**Aufgabenstellung:** Welchen Jahrestag nimmt die Ausgabe vom 29.04.2012 laut dem Textabschnitt über Lester Bangs zum Anlass?

**Textabschnitt:**

ByteFM: Was ist Musik vom 29.04.2012

Ausgabe vom 29.04.2012: 30.Todestag von Lester Bangs

Gonzo hack, Berserkermoralist mit ausgeprägtem Radar für Doppelmoral, tirades from the outer limits of the amphetamine zone, Rock 'n' Roll as literature, literature as Rock 'n' roll. Zum 30.Todestag von Lester Bangs.

"Lou Reed ist der Typ, der Heroin, Speed, Homosexualität, Sadomasochismus, Mord, Frauenhass, angesoffene Passivität und Selbstmord mit Würde und Poesie und Rock’n’Roll versehen hat“. (Lester Bangs)

"The greatest gonzo hack, that rock´n´roll writing has ever spawned…tirades from the outer limits of the amphetamine zone…crazed, electrifying rantspeak." (Barney Hoskyns über Lester Bangs)

Einträge zur Elementposition
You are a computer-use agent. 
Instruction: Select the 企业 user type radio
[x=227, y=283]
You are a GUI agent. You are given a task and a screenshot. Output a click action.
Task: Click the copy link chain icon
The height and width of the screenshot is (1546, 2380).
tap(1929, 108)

**Lösung folgt:** Den 30. Todestag von Lester Bangs.